A Week in December by Sebastian Faulks
- theworldthroughbooks

- Dec 14, 2023
- 2 min read
Updated: Jan 2, 2024

London, the week before Christmas, 2007.
Seven wintry days to track the lives of seven characters: a hedge fund manager trying to pull off the biggest trade of his career; a professional footballer recently arrived from Poland; a young lawyer with little work and too much time to speculate; a student who has been led astray by Islamist thinking; a hack book-reviewer; a schoolboy hooked on skunk and reality TV; and a Tube driver whose Circle Line train joins these and countless other lives together in a daily loop.
Sweeping, satirical and Dickensian in scope, A Week in December pieces together the patterns of modern urban life to create a thrilling state-of-the-nation novel.
Sebastian Faulks is best known for his war novels so A Week in December is a wholehearted departure from his usual theme. As the blurb says, this book takes us on a short journey weaving through seven lives in London in the lead up to Christmas.
What is typical of Faulks, though, and which is exemplified impressively in this book, is that he is meticulous in researching the details of what he is writing about. As a lawyer, I am often irked by authors’ small inaccuracies in depicting the lives of my fictional colleagues but Faulks is spot on with every detail, even down to the law slang. (This is probably helped by the fact that his brother is a senior barrister in London but I was still impressed and pleasantly surprised by the accuracy.)

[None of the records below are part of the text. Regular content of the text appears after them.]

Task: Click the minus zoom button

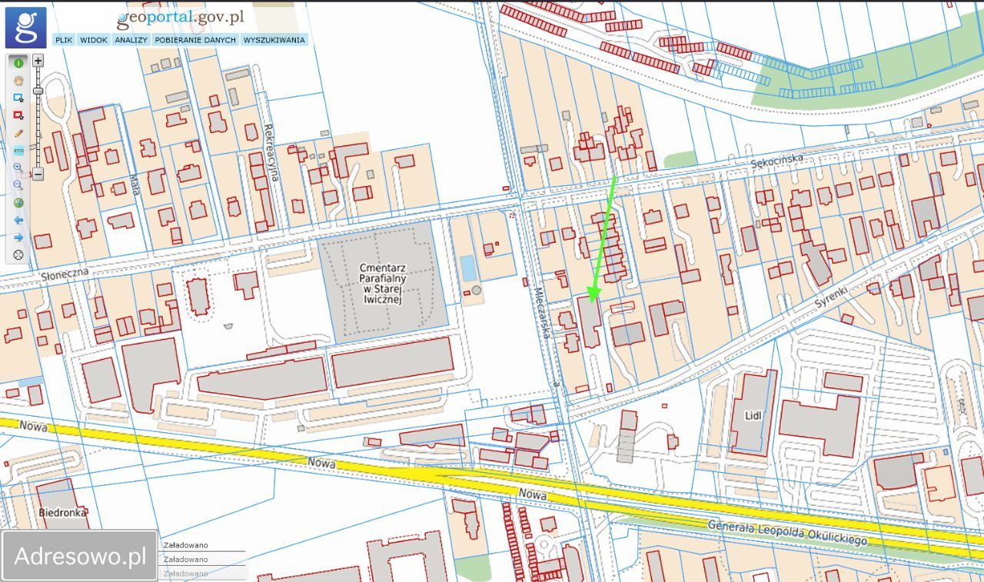Action: coord(38,175)
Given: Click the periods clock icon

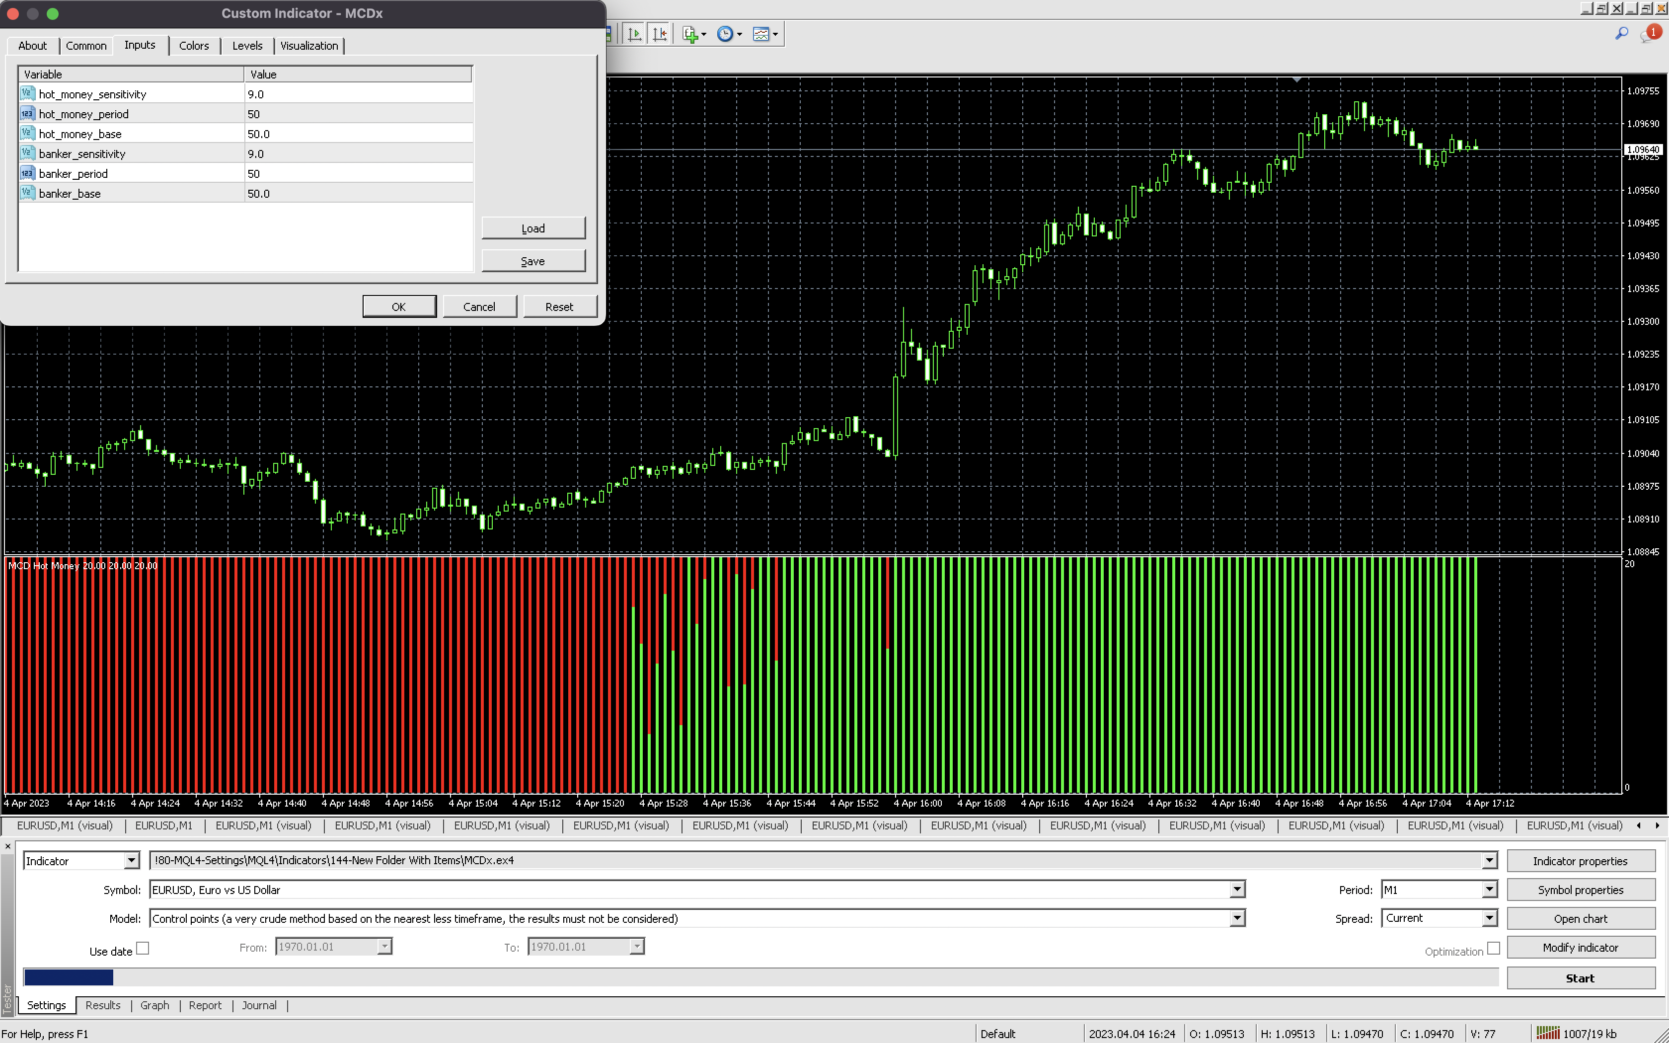Looking at the screenshot, I should pyautogui.click(x=725, y=34).
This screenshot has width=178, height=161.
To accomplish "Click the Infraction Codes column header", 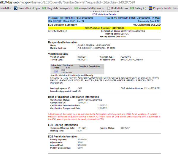I will pyautogui.click(x=56, y=66).
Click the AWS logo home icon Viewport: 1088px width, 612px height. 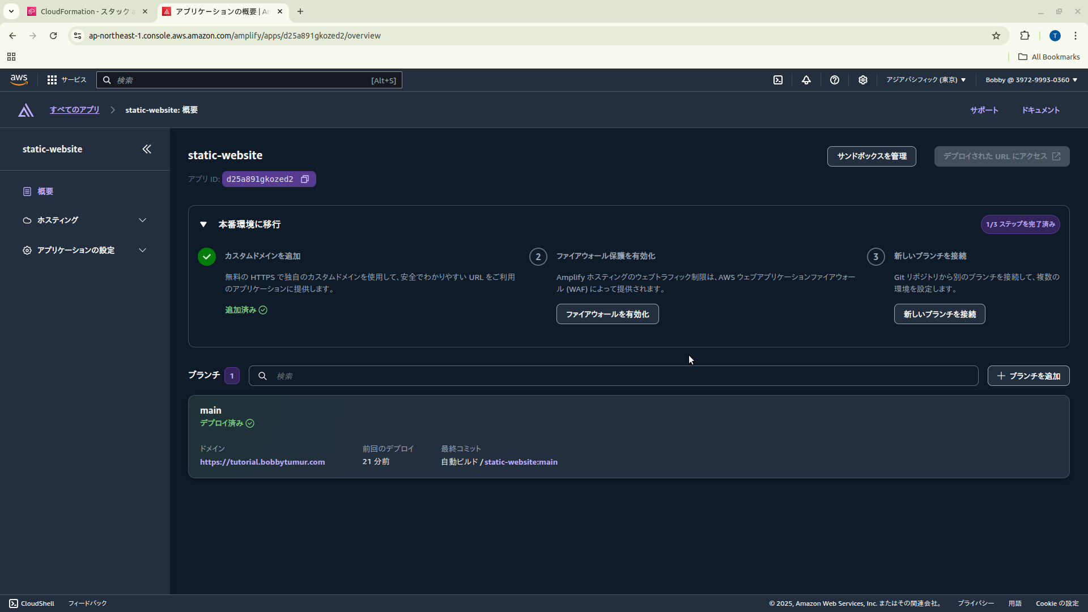(x=19, y=80)
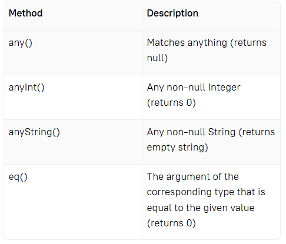Click the word 'Matches' in first row
The width and height of the screenshot is (286, 244).
pos(166,42)
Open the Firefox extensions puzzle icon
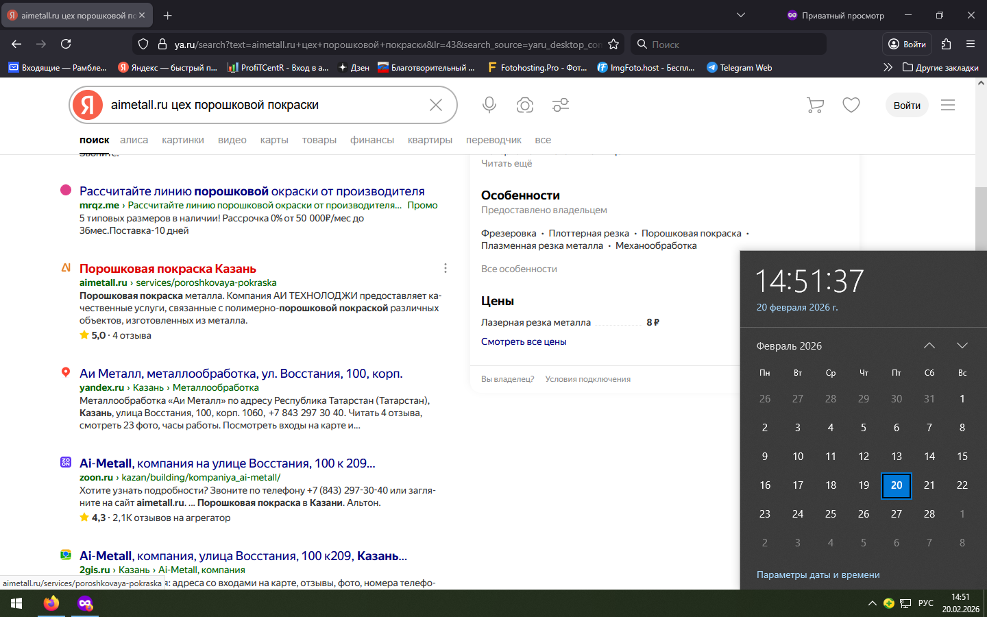 947,45
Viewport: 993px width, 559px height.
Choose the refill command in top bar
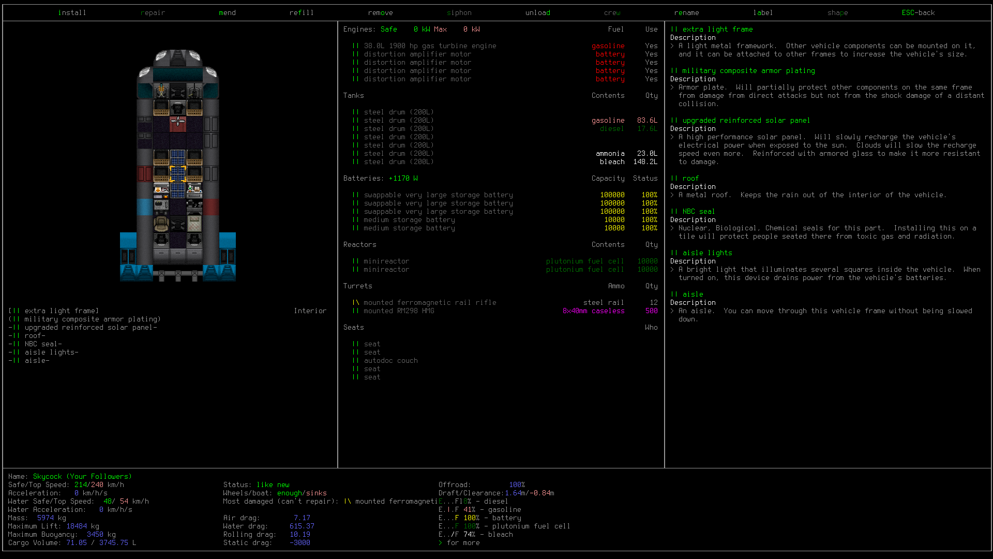pos(302,13)
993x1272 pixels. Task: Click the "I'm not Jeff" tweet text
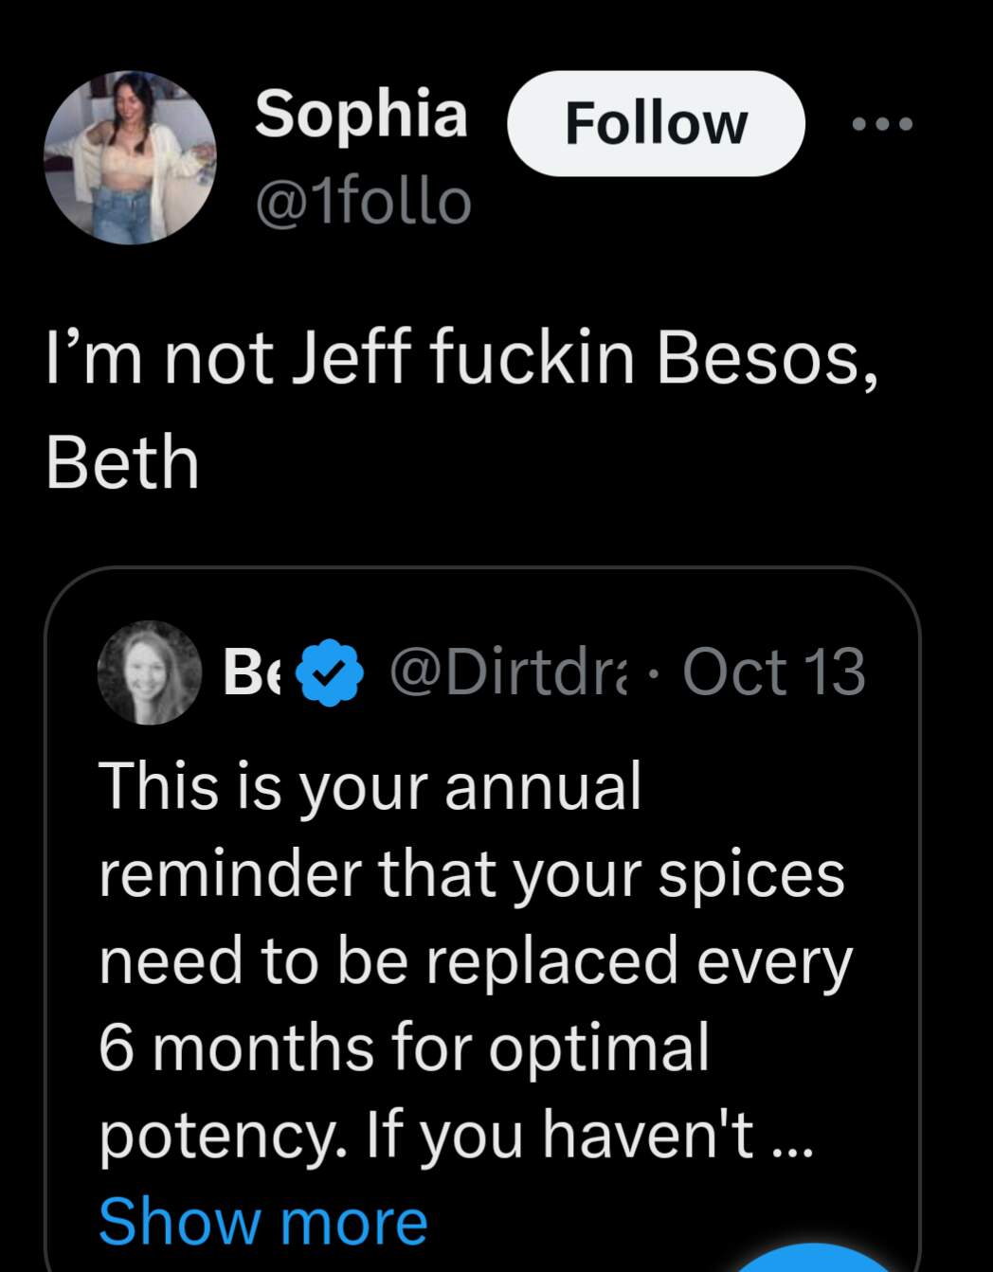pos(462,360)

My knowledge of the legal profession meant I was more interested in the lawyer’s plotline than I was in the hedge fund manager’s. This character is trying to create a career milestone for himself and was no doubt trying to do something very clever with the numbers on his screen but my scant knowledge of hedge funds meant that Faulks’s meticulously detailed description of his job was largely lost on me.
All of the other characters fall somewhere in between and are focused on familiar things: getting through those last few days at work before Christmas, planning parties, worrying about whether to invite so-and-so’s new partner and so on. Faulks expertly weaves these stories together, many of them connected by no more than a thread. It is this technique that I took to be the Dickensian aspect mentioned in the blurb.
A Week in December depicts the perpetual movement of London. Nothing ever stops; there is always something to do or somewhere to be – the Circle Line is a good metaphor for this. To Londoners, this is so familiar, and that familiarity would make me recommend this book to all Londoners or anyone wishing to get a sense of what London is like from the inside.